Jon sighed and ran his hand through his hair. "I didn't plan on going to get her; not until much later. In the beginning I was just angry. I dunno, my way of rebelling, I guess. Faced with a year without her, I did everything I could to forget her. I tried telling myself I was better off without her; that I'd end up trapped in a marriage I didn't want if she had stayed. I threw myself into dating and, just like you, I couldn't make it more than maybe three dates in before I was done and ready to move on and not look back. It got worse after you left. I couldn't stand to come home to an empty place, so I was never there. Some times I don't know where I was, but I wasn't there."

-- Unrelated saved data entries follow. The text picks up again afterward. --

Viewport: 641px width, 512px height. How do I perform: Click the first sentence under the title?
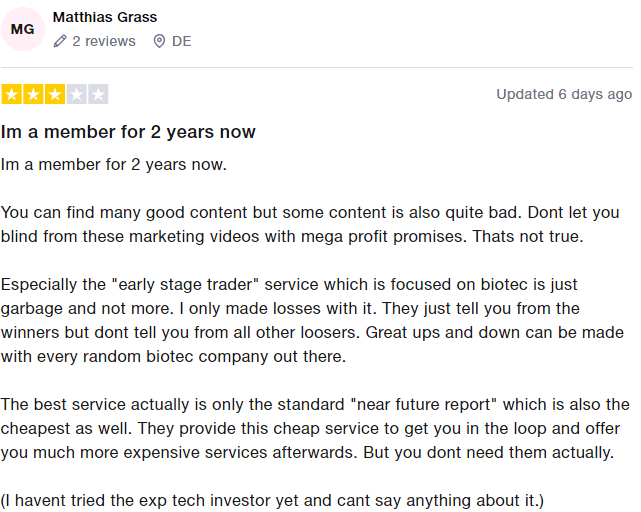pyautogui.click(x=114, y=165)
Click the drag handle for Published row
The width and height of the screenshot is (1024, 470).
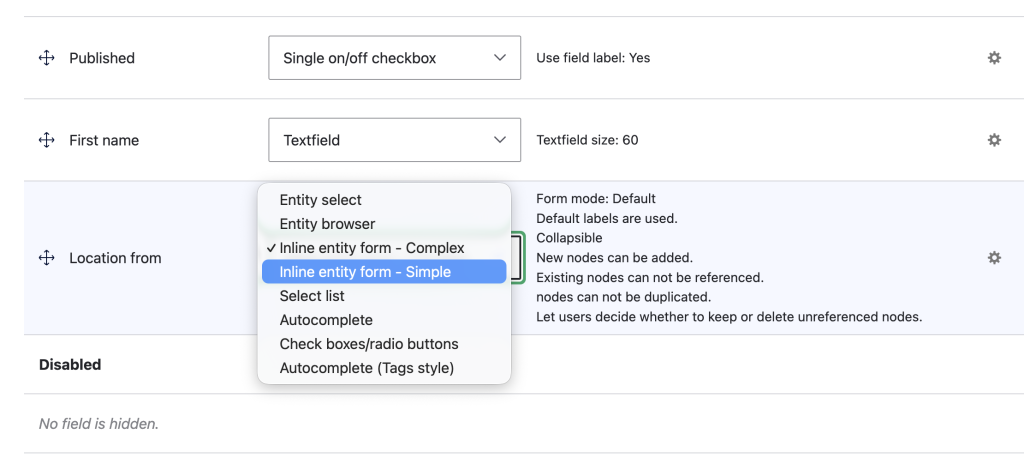pyautogui.click(x=46, y=58)
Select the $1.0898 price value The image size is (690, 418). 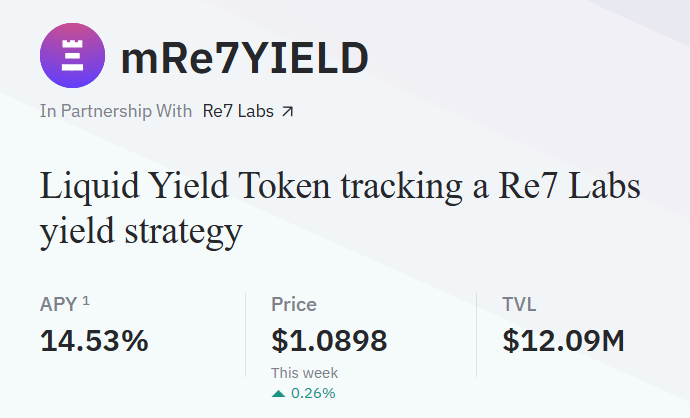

Shawn was surprised by this admission as Jon had just accurately described his own feelings since Angela left with her father and chosen not to come back.

"How'd you get through it?"

Jon gave a small laugh. "As odd as it sounds, Audrey got me through it. See, eventually, I called her. I just wanted to hear her voice, so I called during a time I thought she'd be gone and the answering machine would pick up. But it wasn't the machine that answered and we started talking again."